戦後に発行された紙幣は、順にA,B,C…が名前の先頭につきます。現在の、福沢諭吉(ふくざわゆきち)が肖像にもちいられている一万円札はE号券やE1万円札と呼ばれます。ひと世代前のD1万円札も福沢諭吉が描かれていますが、なにが変更されたかわかりますか?

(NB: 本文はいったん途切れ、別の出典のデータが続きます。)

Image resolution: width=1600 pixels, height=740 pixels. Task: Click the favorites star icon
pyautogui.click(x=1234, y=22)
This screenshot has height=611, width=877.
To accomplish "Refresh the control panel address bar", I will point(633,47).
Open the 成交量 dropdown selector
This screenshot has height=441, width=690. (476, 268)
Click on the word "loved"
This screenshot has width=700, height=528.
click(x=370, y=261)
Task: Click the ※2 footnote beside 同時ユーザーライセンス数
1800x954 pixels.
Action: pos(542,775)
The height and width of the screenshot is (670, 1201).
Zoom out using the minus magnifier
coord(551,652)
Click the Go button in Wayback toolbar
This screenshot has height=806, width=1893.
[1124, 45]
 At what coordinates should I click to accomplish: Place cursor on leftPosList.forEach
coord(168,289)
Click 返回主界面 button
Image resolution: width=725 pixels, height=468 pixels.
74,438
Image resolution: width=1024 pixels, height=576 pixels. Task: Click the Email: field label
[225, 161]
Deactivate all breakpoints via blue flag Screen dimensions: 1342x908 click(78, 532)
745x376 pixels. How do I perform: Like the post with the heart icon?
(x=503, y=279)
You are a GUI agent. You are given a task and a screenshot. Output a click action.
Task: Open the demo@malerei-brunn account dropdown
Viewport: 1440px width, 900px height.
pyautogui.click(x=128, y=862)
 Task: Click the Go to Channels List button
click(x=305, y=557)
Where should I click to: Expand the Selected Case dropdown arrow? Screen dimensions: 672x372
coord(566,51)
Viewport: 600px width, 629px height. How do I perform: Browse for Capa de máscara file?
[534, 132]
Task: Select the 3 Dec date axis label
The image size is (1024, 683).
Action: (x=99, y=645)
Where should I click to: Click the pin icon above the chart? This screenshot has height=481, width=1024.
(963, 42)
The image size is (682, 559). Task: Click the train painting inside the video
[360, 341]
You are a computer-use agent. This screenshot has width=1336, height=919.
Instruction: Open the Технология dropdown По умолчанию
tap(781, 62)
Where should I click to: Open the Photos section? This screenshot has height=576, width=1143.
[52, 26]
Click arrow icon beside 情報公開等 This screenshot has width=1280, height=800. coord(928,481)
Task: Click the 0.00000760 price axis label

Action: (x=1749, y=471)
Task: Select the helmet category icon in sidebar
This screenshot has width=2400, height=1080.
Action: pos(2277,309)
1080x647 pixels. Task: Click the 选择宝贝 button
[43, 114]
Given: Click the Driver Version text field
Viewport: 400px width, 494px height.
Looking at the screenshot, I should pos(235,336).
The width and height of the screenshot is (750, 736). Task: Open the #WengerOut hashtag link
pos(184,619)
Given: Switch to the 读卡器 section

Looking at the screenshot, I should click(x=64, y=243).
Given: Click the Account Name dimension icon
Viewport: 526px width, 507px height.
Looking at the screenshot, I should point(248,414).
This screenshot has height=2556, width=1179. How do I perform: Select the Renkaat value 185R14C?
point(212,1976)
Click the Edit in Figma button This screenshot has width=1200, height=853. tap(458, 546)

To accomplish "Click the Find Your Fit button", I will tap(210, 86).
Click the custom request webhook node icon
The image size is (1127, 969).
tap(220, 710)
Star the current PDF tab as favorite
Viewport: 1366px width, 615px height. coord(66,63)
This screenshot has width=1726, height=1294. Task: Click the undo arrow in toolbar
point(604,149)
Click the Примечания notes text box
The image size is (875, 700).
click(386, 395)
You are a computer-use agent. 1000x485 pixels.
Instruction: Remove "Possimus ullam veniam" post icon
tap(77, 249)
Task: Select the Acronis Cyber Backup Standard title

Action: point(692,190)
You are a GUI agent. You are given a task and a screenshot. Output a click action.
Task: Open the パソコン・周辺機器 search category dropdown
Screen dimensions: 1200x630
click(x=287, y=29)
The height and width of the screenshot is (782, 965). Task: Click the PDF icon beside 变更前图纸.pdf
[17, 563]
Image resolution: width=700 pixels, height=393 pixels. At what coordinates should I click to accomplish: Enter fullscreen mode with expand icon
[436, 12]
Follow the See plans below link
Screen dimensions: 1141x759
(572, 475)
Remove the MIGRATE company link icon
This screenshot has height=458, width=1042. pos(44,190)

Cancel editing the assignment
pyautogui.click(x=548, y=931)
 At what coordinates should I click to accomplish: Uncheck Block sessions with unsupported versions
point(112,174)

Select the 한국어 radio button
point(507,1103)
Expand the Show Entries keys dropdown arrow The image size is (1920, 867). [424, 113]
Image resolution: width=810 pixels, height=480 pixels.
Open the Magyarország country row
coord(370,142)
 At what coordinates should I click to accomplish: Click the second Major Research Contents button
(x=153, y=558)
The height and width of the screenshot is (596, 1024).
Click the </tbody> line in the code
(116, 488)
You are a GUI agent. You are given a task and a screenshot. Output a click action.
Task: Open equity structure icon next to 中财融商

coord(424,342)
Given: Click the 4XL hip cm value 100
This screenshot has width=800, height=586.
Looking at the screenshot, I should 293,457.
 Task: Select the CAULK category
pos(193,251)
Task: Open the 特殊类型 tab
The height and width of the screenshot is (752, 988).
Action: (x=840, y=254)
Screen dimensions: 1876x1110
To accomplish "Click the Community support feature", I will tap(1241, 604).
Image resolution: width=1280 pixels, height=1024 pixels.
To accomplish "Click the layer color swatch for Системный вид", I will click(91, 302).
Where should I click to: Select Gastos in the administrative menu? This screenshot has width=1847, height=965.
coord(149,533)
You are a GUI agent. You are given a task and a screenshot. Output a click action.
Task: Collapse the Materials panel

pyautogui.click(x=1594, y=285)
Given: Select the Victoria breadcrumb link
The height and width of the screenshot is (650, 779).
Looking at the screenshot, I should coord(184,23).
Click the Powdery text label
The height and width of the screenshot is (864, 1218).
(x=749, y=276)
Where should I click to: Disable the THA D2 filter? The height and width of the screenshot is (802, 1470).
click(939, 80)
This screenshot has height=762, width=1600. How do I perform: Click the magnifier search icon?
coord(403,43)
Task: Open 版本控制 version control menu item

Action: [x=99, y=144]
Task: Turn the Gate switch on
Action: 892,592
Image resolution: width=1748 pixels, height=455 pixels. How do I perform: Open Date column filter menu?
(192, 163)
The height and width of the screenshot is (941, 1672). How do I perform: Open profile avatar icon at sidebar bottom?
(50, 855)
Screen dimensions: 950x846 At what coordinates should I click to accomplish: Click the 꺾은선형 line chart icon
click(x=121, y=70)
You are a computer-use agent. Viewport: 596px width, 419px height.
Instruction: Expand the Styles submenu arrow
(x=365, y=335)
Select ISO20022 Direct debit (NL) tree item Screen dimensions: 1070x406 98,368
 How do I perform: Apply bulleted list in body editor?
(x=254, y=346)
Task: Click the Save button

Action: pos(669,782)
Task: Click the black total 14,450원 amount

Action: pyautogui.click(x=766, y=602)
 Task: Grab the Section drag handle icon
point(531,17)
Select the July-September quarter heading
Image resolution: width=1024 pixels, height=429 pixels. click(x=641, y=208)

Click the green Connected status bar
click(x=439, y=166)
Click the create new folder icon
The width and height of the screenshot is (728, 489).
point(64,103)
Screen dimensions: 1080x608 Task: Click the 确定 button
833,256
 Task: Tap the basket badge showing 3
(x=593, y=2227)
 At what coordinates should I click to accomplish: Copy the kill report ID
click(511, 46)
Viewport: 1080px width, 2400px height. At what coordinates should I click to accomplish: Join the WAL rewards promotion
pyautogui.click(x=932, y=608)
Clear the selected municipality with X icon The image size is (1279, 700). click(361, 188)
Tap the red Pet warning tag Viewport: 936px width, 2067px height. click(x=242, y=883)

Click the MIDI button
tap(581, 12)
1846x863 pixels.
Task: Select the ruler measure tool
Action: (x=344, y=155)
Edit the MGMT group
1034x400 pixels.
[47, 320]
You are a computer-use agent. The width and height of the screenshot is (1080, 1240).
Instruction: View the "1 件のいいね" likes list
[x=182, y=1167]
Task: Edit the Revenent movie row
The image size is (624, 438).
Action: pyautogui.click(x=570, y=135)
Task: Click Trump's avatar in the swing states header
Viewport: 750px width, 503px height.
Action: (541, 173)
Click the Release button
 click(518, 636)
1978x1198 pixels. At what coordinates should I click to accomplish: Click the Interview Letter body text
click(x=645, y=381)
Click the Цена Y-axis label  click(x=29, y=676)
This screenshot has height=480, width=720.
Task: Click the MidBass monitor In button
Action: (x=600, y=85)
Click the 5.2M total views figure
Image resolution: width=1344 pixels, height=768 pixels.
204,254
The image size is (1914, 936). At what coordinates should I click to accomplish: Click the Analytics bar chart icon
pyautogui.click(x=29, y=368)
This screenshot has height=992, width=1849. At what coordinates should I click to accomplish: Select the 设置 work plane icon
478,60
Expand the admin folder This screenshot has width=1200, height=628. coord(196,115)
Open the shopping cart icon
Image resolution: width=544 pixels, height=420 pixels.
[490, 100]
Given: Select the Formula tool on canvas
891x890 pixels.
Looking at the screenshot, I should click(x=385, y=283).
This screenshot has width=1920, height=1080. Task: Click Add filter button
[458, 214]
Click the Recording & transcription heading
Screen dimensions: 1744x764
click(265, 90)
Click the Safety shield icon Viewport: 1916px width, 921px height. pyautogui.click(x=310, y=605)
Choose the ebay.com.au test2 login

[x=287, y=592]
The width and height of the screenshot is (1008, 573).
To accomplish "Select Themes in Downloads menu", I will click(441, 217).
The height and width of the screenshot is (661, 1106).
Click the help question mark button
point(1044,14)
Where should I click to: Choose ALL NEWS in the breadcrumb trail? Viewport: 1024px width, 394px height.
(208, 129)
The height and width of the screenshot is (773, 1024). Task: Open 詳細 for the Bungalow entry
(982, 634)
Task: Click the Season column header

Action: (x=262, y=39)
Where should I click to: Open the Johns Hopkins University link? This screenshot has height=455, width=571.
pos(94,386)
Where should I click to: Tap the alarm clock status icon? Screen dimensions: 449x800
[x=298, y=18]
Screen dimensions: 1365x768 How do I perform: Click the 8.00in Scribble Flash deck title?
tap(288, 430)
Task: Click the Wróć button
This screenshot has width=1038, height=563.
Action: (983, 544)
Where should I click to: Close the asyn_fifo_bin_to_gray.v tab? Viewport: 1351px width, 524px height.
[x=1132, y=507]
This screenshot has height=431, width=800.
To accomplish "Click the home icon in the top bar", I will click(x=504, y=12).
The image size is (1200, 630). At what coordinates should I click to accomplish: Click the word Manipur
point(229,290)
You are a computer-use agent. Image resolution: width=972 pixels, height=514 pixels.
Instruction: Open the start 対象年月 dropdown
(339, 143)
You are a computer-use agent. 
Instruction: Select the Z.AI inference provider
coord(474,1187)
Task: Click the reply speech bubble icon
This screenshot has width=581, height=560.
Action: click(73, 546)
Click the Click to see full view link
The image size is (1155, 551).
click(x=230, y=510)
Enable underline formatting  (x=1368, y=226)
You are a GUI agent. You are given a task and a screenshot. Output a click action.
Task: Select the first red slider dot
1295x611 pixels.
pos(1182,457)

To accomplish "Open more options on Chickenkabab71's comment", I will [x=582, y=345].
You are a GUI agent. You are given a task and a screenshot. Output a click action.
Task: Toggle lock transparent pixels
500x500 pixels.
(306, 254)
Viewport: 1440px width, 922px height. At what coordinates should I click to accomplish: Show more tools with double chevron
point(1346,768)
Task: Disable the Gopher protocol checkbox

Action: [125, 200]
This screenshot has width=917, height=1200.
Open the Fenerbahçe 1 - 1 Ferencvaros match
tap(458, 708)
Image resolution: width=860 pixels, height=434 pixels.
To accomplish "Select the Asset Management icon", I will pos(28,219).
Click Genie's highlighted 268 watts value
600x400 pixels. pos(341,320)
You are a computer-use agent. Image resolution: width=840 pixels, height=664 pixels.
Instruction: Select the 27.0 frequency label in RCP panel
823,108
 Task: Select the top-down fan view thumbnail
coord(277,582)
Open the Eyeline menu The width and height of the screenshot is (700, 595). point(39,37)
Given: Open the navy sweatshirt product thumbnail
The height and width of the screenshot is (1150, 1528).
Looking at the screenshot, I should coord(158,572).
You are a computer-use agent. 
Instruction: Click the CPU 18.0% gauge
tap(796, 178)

終戦を迎えた日本は、激しいインフレに悩まされていました。生活もままならないほど物資が少なく、旧軍人への退職金の支払いなどによって「オカネ」も減り、政府はこの状況を打破するために「新円切り替え」を行いました。1/5/10/100/500/1,000円の6種類をあらたにデザインし、発行準備に取りかかっていたのですが、GHQから思いもよらぬクレームがつきます。高額の紙幣を作るとよけいにインフレが進む、の理由で500円と1,000円札にダメ出しされてしまったのです。ハイパー・インフレの結果「100兆ドル」札まで登場したジンバブエの例もあるので、これは理解できないことでもありません。ところが、GHQからのダメ出しは「肖像」にまでおよび、
 ・A1,000円札 … 伐折羅(ばさら)大将像=「怒り」
 ・A500円札 … 弥勒菩薩(みろくぼさつ)像=「悲しみ」
を表しているとこれらもボツ。金額はおろか、肖像も気に入らない!とイチャモンのような変更要求を突きつけられ、A1,000円札はデザインの大枠だけを残し、A10円札に作り直されることとなりました。

■A10円札は「米国」仕様?

紆余曲折の末、A10円札が世に出たのは1946年3月。「券行銀本日」と印刷された戦後初の紙幣が誕生したのですが、A10円札はすこぶる評判が悪いお札でした。GHQの陰謀だ!と言われるほど、デザインが気に入られなかったのです。

最大の理由は、デザインが「米国」にみえるからで、画像を「遠目」にみると、たしかにそうも解釈できます。これを発端に、
 ・国会議事堂の肖像が、十字架に閉じ込められている
 ・右の「国」は、鎖につながれた「菊」を表している
など言いたい放題……。裏面に描かれた48の花がアメリカの州の数(当時は48州だった)を意味している説も飛び出し、やがてはGHQの陰謀だ!とあらぬウワサまでたちました。

このウワサは本当なのか?を整理すると、
 ・「米」と「国」に見えるデザインは、A1,000円札のときから変わらない
 ・「米」の十字のなかには、もともとは伐折羅(ばさら)大将像が描かれていた
 ・鎖に見える「国」のワクに菊がつながっているのも、A1,000円札と同じ
なので、民間企業がデザインしたとはいえ「いいね!」と採用したのは当時の金融局であり、不評な部分はすべてA1,000円札譲りです。GHQがNGとしたのは「金額」と「肖像」なので、陰謀どころか「濡れぎぬ」にすぎないものでした。

そんな不人気もあってか、A10円札は1955年に発行が終了され、わずか9年でその役目を終えました。肖像に人物が描かれていないことも含め、きわめて特異的なお札なので、もしタンスから出てきたらだいじに保管しておくといいでしょう。